- _WORK REQUIRED_:
Go through the entries below. Copy each line in which "screenshot" appears.

----- SUPPLIED MATERIAL

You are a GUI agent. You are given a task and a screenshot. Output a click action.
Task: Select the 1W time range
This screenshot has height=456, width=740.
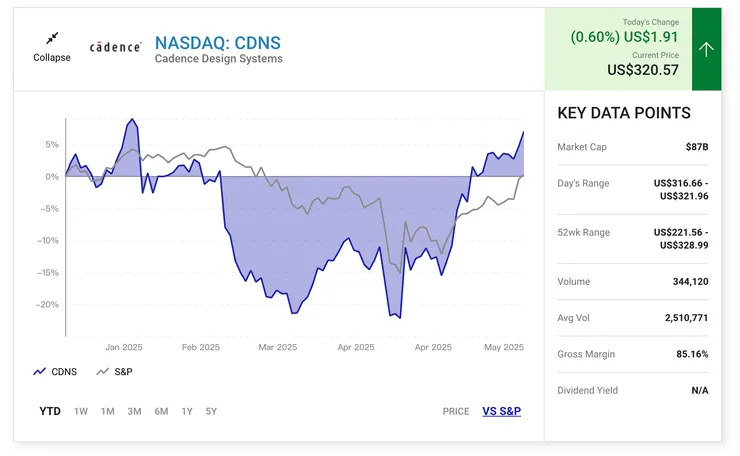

----------
----- SUPPLIED MATERIAL

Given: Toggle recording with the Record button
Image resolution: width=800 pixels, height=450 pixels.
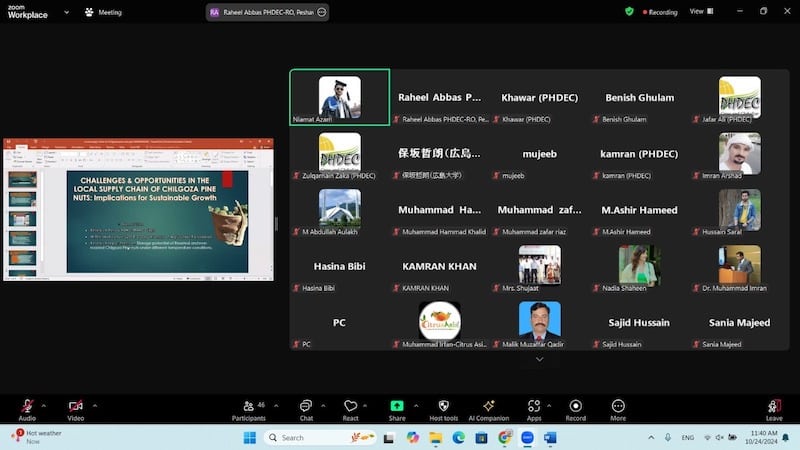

----------

- _WRITTEN SOLUTION_:
You are a GUI agent. You are given a task and a screenshot. Output a click action.
This screenshot has height=456, width=740.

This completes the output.